Charles Sumner Frost (1856-12/11/1931) Chicago, Illinois (F.A.I.A.)
Nationally known mid-west architect, formerly associated in partnership with Henry Ives Cobb, and for a number of years member of the firm of Frost & Granger.
The son of a mill owner and lumber merchant in Lewiston, Maine, Frost was educated and received an early architectural training in his native city. After continuing his studies at the Massachusetts Institute of Technology and graduation in 1876, he found employment in the Boston office of Peabody & Stearns, where he worked until 1881. In the following year he moved to Chicago and began his professional career under the firm name of Cobb & Frost, a partnership in which the young won success and recognition through the years until 1898. During that period, Frost was identified with the design of a number of noteworthy buildings, such as the Union Club, 1882; the Calumet Club; Newberry Library, begun in 1887 on site of the Malcolm Ogden residence; Opera House and Office Building at Clark and Washington Streets, 1884; City Hall; Historical Society Building, 1887, at Dearborn and Ontario Streets, and the old Post Office, built between 1898 and 1905, since 1934 the U.S. Court House.
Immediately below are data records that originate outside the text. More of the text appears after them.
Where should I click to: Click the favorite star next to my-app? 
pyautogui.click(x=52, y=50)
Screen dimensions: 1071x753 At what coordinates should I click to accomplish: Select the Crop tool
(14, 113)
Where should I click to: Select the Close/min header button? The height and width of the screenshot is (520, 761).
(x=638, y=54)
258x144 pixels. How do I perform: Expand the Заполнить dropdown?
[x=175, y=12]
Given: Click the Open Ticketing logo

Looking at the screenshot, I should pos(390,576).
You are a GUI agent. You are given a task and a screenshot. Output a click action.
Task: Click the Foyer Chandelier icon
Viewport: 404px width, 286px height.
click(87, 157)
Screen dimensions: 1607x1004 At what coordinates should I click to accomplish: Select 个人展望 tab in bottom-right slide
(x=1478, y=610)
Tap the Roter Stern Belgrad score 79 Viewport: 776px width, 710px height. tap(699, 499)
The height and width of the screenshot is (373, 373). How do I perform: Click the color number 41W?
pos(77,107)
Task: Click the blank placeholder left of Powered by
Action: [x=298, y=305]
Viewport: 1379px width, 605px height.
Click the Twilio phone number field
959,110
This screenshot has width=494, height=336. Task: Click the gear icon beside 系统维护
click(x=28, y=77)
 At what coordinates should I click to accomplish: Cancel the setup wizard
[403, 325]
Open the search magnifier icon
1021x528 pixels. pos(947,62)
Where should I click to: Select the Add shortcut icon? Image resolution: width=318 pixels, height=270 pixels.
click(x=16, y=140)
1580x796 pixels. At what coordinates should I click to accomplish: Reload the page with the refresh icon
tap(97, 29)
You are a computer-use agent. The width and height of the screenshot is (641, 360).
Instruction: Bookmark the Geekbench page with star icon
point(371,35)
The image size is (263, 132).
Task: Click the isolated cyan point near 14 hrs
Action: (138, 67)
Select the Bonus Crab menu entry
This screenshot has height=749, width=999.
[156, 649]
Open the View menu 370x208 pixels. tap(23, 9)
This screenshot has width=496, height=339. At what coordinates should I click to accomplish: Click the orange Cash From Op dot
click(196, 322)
During the 1890s, Cobb & Frost were commissioned to design several buildings at the University of Chicago, including the Walker Museum; Kent Chemical Laboratory, Ryerson Physical Laboratory, the the President's house.
Following the end of the partnership in 1898, when Mr. Cobb withdrew to open an office in New York. Frost practiced jointly with Alfred H. Granger until 1910, and in the period he made a special study of Railroad Station design. Several large Terminals were built in mid-western cities from the firm's plans of which the most important were the LaSalle Station and the Northwestern Terminal in Chicago, and Union Stations at Omaha, Nebraska, and St. Paul, Minnesota. Frost & Granger were also architect of the Smith Memorial Building at St. Luke's Hospital in Chicago, 1907; the Northwestern Trust & Bank Building, 1908; Memorial Hospital for Infectious Diseases; Office Building for the Chicago & Northwestern Railroad Company; the Borland Building, and the Municipal Pier, all in Chicago. Elsewhere the Hill Office Building in St. Paul, the Church of the Holy Spirit at Lake Forest, Illinois, were among the firm's works.
Originally a member of the old Western Association of Architects and in 1889 made a Fellow of the A.I.A., Frost had long been active in both the Chicago Chapter, A.I.A., and the Illinois Society of Architects. With an expert knowledge of construction methods, he was frequently called upon to serve as Arbitrator in settlement of conflicting claims.